Phage genomics

Phage genomics is the study and function of bacteriophage genomes.

This is achieved by the sequencing of phage isolates, identification of prophages within bacterial genomes or through metagenomics. 

Metagenomics is the study of all genomes within a sample and does not require culturing of the organisms of interest. This is of great use in the study of phages, where the majority of the hosts they infect have not been cultured yet, so the phages themselves cannot be cultured.

Viral metagenomics is simply the viral genomes within a sample (often dominated by phages), which is achieved by the use of filtration to remove bacteria and larger organisms prior to DNA extraction. It allows the identification of phage genomes within an environment without the need for culturing.

Researchers at Leicester are studying phage genomics on a variety of systems, including C. difficile, Salmonella, Escherichia coli , Vibrio spp, Pseudomonas, Helicobacter and Cyanobacteria.

By using comparative genomics researchers trying to understand the diversity of genes phage carry and how this alters infection. This ranges from marine cyanophages where they are studying the “cargo” genes that phage carry that can alter host metabolism by shutting down CO2 fixation, but maintain photosynthesis. This process is important in biogeochemical cycling as the oceans produce ~ 50% of the oxygen we breathe. Cyanobacteria ( the host of cyanophages) are the most abundant CO2 fixing (02 producing) primary producers in the oceans. To vibriophages that carry antibiotic resistance genes.

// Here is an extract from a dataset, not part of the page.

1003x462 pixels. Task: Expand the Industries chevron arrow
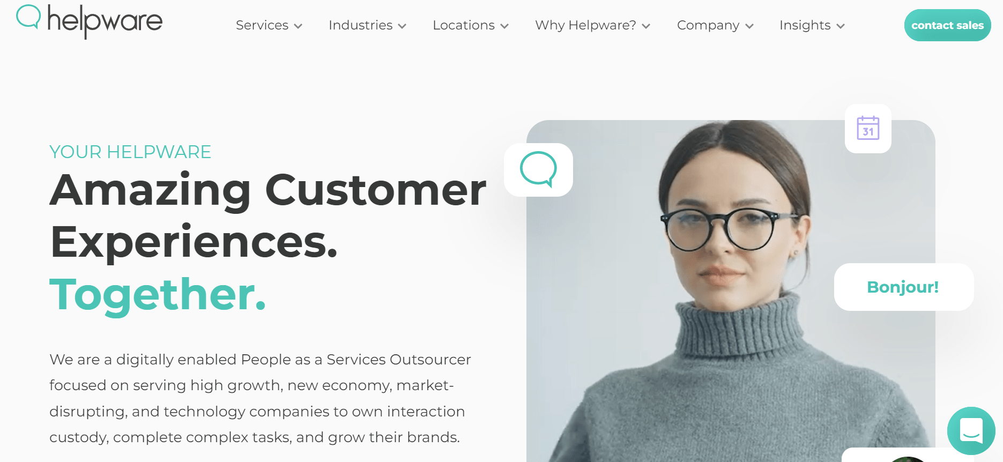402,26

We are also studying vibriophages and their diversity, in particular we have focused on what “cargo” genes vibriophages carry and how they might spread the transfer of antibiotic resistance genes.

Researchers are also studying phage genomics that can be used to create phage cocktails for the treatment of a number of infections. Professor Martha Clokie's lab is developing phage cocktails to be used in animal feeds with Dr Millard's group using genomics and engineering to create phages that are more efficient at killing their hosts.